"Let me go, Alec," she said, pleadingly.
His fingers relaxed, and she sped into the house like a bird, leaving him standing in the night.
There was no more lightning. The rain fell heavy and persistent. The wind rose. And when the dawn came, the clouds were drifting over the sky; and the day was a wet gray fringy mass of wind and rain and cloud, tossing trees, and corn hard bested.
He rose and dragged himself away. He had thrown himself upon the grass, and had burned there till his exhausted feelings lay like smouldering fire under the pale ashes of the dawn.
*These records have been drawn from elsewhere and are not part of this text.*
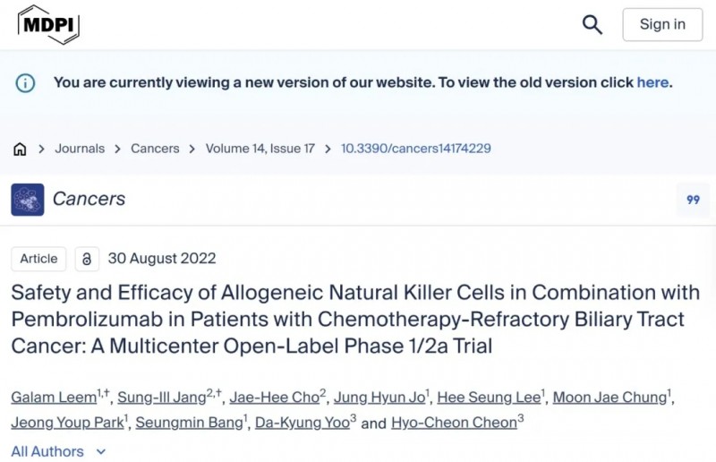The image size is (716, 462).
Task: Open author Galam Leem's profile
Action: click(44, 398)
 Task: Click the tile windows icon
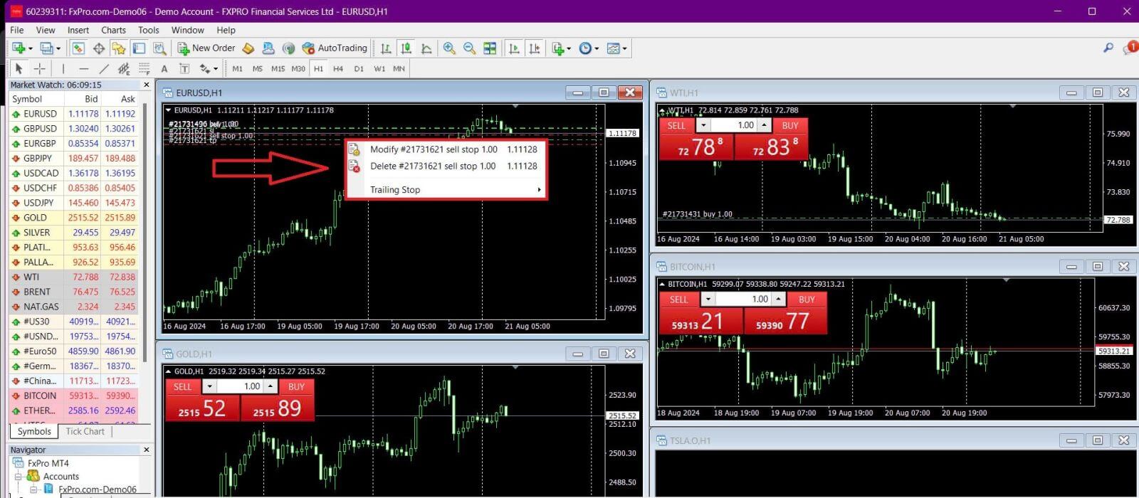pyautogui.click(x=490, y=48)
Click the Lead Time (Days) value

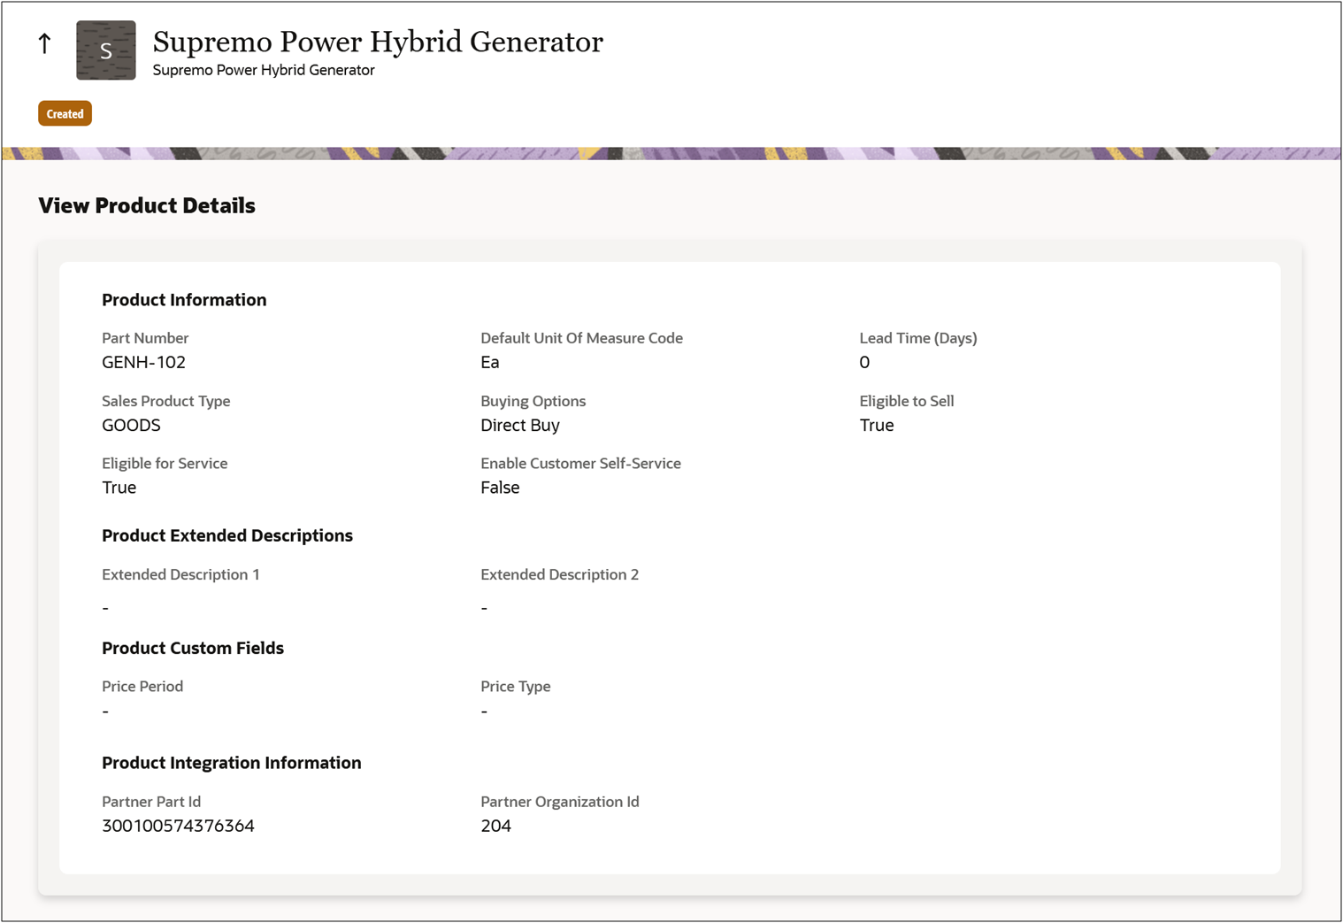pos(864,363)
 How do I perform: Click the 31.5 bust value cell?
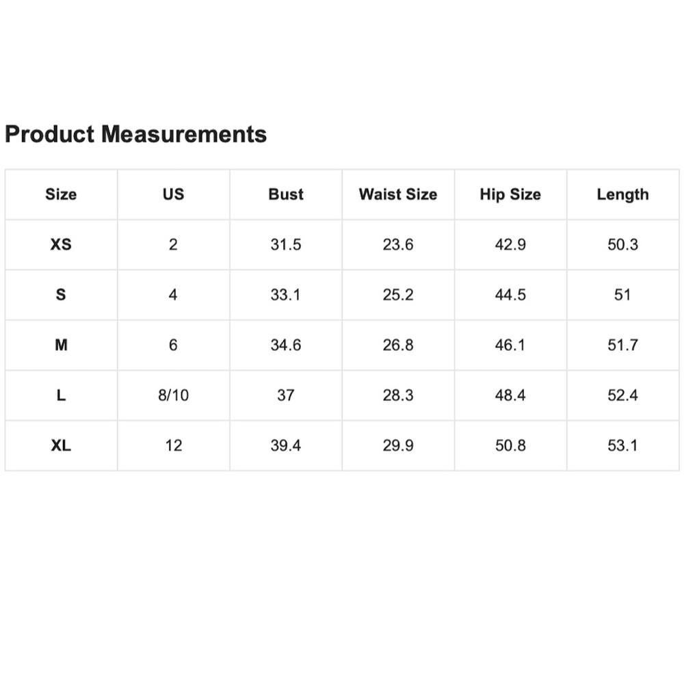click(x=285, y=244)
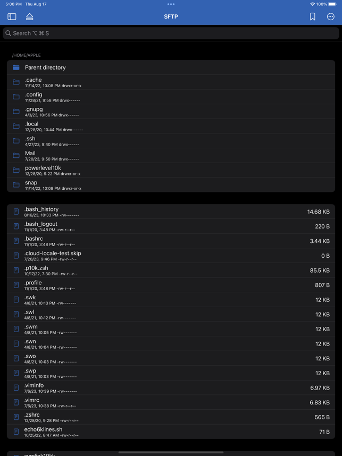342x456 pixels.
Task: Open the .zshrc file
Action: pos(171,417)
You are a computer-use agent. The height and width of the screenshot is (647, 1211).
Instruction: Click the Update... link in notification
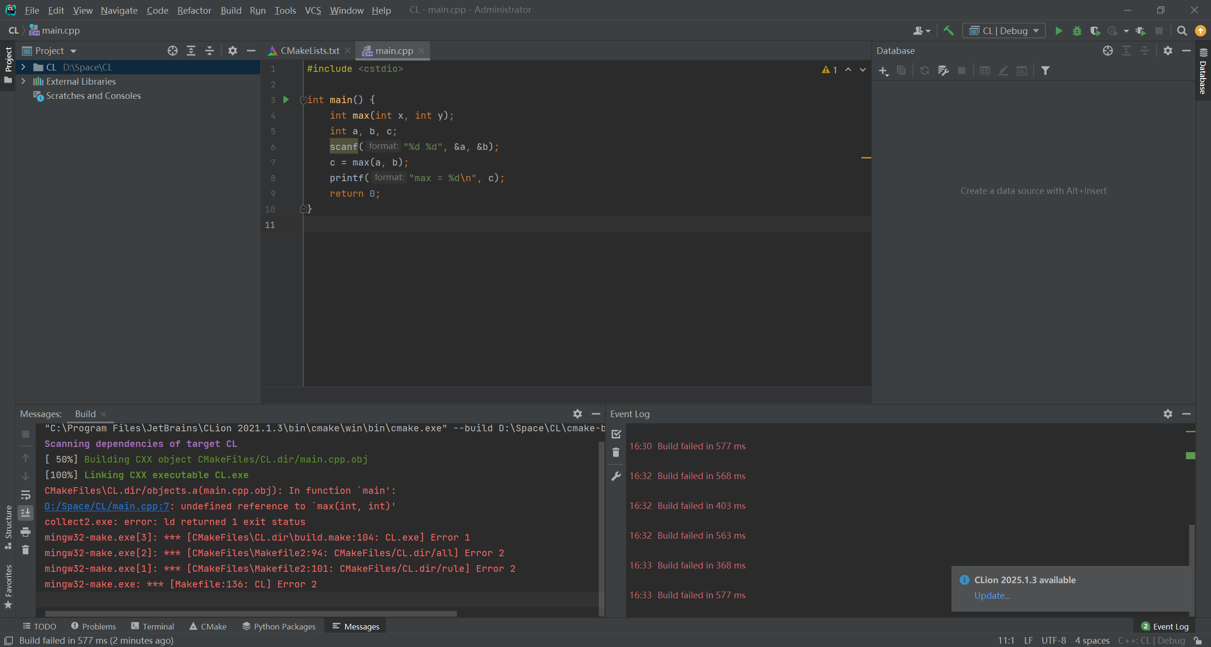tap(992, 595)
When Kate made her appearance at breakfast she looked bright and cold. She had told his mother about last night, though how much he could only guess. When he asked her whether he might not read to her, she only said,
"If you like."
Whereupon he did not like.
It was a dreary day. He crept about the house like a child in disgrace, and the darkness seemed an age in coming. When the candles were brought, he went to bed; and when his mother went up, she found him asleep, but feverish. When he woke he was delirious.
For a week there was nothing but wet and windy weather. Alec was in bed. Kate was unhappy. Mrs Forbes was anxious.
The corn was badly lodged. Patches lay prone, tangled, spiky, and rough; and it was evident that if sunshine, strong, healthy sunshine, did not soon break out, the wretched mooncalf-prediction of Murdoch Malison would come true, for the corn, instead of ripening, would start a fresh growth, and the harvest would be a very bad one indeed, whether the people of Glamerton repented or not.